■ **Job**
Report each line in the records below that contains the string "Identify". Case counts.

■ **Data provided**
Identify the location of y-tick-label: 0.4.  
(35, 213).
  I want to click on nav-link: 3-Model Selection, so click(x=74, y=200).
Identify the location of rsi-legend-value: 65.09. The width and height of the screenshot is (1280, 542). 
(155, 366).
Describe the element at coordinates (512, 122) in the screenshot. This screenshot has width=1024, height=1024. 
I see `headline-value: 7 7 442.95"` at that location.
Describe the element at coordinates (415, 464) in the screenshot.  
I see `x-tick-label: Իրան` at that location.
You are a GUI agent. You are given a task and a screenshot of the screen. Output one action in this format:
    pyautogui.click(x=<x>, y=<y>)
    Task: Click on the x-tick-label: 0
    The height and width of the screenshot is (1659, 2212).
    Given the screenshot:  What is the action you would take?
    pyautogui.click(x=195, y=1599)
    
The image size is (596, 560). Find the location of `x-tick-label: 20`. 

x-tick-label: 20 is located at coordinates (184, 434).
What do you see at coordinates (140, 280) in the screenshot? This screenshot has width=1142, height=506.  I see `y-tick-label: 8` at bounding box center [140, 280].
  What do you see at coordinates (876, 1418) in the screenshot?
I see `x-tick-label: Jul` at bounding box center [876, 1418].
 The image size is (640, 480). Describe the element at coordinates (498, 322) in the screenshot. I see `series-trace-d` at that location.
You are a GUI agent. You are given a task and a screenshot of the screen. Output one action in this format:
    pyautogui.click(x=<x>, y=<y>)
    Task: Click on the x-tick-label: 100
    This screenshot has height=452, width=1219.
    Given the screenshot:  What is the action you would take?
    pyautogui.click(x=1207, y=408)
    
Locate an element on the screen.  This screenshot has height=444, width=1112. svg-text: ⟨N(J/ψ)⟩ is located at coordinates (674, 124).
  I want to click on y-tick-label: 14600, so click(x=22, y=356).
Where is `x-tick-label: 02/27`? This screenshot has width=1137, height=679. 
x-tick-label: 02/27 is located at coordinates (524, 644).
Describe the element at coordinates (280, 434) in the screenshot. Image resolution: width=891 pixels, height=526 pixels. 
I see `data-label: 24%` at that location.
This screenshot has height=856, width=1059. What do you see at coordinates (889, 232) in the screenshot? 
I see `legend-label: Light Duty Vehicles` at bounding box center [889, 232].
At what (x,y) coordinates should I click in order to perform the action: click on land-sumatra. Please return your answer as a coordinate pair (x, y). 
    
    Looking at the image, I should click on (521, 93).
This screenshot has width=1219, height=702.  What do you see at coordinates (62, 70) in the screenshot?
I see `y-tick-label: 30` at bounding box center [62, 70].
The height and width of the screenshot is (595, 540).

■ **Exercise output**
Identify the location of y-tick-label: 0.4.  
Identify the location of rsi-legend-value: 65.09. The width and height of the screenshot is (1280, 542). 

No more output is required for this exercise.